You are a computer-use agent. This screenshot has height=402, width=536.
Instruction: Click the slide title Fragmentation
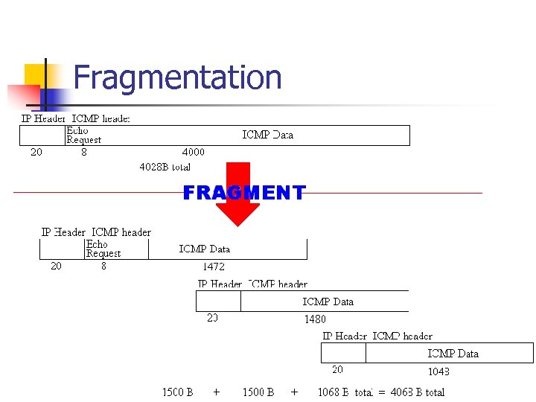coord(177,78)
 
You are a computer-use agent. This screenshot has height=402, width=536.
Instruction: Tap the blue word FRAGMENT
coord(244,194)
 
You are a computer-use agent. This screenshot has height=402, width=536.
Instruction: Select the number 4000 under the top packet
coord(194,152)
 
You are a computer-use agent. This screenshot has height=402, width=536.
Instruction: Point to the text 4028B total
coord(165,167)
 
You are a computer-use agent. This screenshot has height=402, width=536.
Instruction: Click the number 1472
coord(213,266)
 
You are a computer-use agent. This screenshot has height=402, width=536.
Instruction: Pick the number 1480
coord(315,319)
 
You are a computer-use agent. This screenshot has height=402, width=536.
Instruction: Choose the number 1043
coord(438,371)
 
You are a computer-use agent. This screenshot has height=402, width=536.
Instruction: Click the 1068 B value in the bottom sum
coord(334,392)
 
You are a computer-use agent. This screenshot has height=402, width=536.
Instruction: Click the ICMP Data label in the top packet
coord(268,135)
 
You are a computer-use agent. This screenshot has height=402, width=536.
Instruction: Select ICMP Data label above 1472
coord(205,249)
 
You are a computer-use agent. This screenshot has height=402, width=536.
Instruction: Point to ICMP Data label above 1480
coord(328,302)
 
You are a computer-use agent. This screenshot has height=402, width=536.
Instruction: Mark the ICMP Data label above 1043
coord(453,354)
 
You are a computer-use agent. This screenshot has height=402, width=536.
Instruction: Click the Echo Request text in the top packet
coord(83,135)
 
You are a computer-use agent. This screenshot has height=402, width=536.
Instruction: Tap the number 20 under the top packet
coord(36,152)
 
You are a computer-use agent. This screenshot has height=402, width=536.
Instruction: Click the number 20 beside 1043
coord(337,369)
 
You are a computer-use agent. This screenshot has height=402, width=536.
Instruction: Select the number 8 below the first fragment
coord(103,266)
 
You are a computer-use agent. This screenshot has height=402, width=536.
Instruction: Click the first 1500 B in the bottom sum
coord(178,392)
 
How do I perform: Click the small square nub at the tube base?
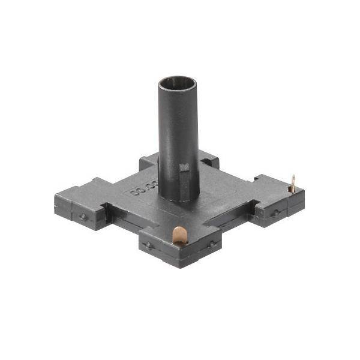(185, 174)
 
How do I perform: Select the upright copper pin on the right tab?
(292, 182)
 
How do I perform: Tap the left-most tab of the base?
(75, 201)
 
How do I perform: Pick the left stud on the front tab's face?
(149, 246)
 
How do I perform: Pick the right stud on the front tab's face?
(211, 244)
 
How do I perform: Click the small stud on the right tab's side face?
(275, 212)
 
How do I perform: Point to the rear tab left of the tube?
(149, 161)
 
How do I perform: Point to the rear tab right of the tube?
(208, 160)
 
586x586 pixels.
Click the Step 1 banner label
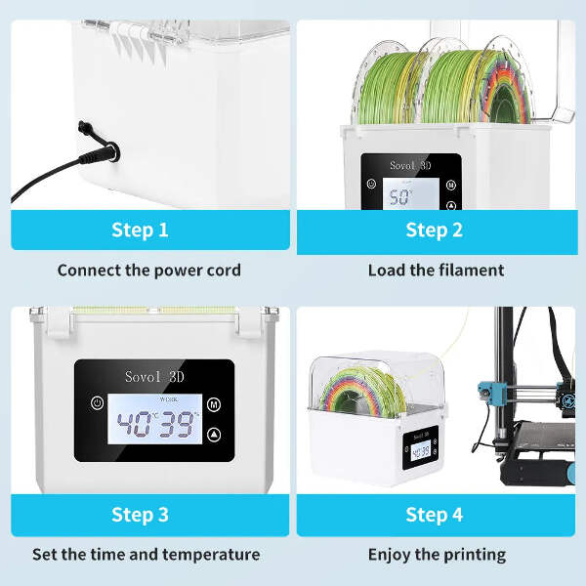coord(140,230)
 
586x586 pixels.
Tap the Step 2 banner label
coord(435,230)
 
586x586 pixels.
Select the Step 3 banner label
coord(140,515)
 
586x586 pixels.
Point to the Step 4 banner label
coord(435,515)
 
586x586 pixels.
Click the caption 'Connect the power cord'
coord(149,271)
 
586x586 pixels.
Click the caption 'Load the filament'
coord(437,271)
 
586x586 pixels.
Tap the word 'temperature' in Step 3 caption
coord(211,555)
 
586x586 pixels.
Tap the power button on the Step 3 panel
coord(97,402)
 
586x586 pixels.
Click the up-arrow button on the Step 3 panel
coord(214,435)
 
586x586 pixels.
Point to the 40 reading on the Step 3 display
coord(134,424)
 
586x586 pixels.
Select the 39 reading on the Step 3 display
coord(177,424)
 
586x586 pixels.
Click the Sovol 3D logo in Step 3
coord(154,376)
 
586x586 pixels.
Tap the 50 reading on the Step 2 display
coord(398,197)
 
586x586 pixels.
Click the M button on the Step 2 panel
coord(451,185)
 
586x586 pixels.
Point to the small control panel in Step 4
coord(420,447)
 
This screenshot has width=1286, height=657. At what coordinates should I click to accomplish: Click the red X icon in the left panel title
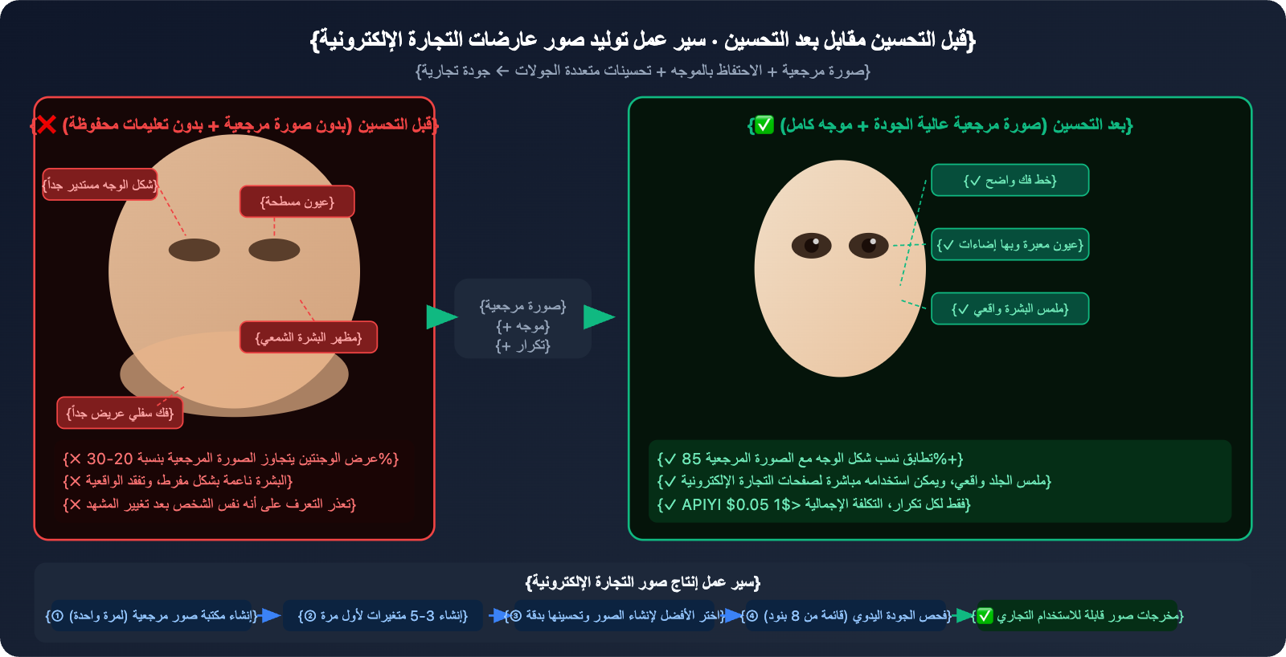47,124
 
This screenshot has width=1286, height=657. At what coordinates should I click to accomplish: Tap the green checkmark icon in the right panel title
763,124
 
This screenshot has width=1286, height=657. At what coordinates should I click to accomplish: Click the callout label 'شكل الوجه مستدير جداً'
100,185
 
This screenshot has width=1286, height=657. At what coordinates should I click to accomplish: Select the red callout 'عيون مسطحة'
297,202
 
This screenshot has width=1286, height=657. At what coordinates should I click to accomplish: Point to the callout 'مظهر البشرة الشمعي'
309,337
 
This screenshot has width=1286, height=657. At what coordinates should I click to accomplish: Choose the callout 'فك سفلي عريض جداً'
120,413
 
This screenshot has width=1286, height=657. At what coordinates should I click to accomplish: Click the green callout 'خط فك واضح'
1010,181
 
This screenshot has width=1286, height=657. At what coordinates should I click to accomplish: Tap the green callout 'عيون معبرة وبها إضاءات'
1010,245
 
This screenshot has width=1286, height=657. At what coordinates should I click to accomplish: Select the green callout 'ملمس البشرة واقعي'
1010,309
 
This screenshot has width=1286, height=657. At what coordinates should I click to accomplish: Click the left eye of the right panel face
811,245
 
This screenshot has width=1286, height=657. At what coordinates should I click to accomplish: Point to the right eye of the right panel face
869,245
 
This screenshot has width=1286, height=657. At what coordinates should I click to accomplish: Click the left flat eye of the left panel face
194,250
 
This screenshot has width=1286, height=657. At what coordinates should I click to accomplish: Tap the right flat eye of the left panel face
274,250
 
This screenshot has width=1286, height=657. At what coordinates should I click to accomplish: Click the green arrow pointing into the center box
440,317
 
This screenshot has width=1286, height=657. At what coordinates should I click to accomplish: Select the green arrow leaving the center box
598,317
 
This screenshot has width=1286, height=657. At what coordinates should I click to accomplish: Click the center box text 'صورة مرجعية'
522,306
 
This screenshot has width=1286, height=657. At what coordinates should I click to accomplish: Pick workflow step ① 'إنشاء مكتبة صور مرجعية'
152,616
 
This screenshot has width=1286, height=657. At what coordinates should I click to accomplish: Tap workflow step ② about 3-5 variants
383,616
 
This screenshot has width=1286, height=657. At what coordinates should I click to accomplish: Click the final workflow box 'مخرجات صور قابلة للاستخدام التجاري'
1077,616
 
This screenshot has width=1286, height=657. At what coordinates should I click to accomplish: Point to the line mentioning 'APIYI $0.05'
813,504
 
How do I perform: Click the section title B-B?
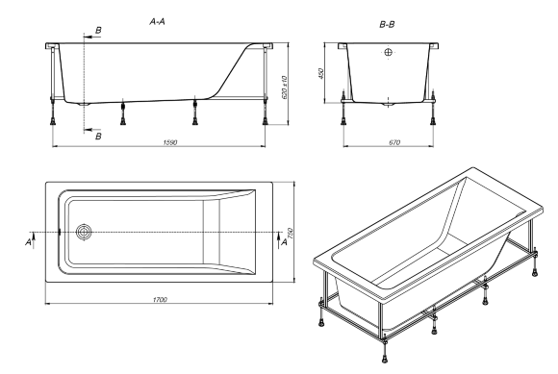coord(389,18)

WHAT IS NEEDED: Find every line in the material that contains the string "عيون", matching case exactly, and copy each of those lines in full.

EXERCISE RESULT:
This screenshot has width=1286, height=657. At what coordinates should I click to accomplish: Select the red callout 'عيون مسطحة'
This screenshot has width=1286, height=657. At what coordinates should I click to accomplish: Tap the green callout 'عيون معبرة وبها إضاءات'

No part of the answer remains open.